Cure no. 1 - Whenever you face any problem or crisis....Just think this way>>>>..that there are 2 ways to solve a problem...One by getting irritated and tensed...and not focusing on the solution...but more on the problem....
The other way is to think...as to how a most positive person will deal with the problem....and try to emulate that thinking or try to do things as to how a positive person will do it....
Initially it will be difficult to follow this ...but try try and try.....U will definitely master it.....

Cure no. 2 - Think of anxiety as a false alarm..while you talk with your inner self during normal time....tell ur brain that it sends wrong signals during panic or stressed times......keep on repeatedly telling your brain this thing..until it enters your sub conscious mind...

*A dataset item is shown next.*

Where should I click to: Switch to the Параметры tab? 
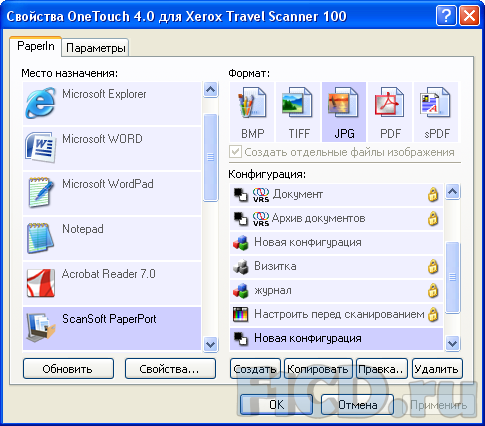click(96, 48)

Cure no 3 - Do deep breathing when you are feeling stressed....

Cure no 4 - Think of GAD as just a feeling...not a physical or organ disorder...and ask yourself that can a feeling or thought cause you death...???...cause you any real loss???....the only answer that will come is NO...and that will help u regain ur self belief

Cure no 5 - Exercise daily...and refuse to accept that you have GAD....keep on constantly telling your brain that you wont let GAD remain in ur body.....

Just follow these points religiously they will cure ur problems....

It has worked for me....and i hope it will work for you also....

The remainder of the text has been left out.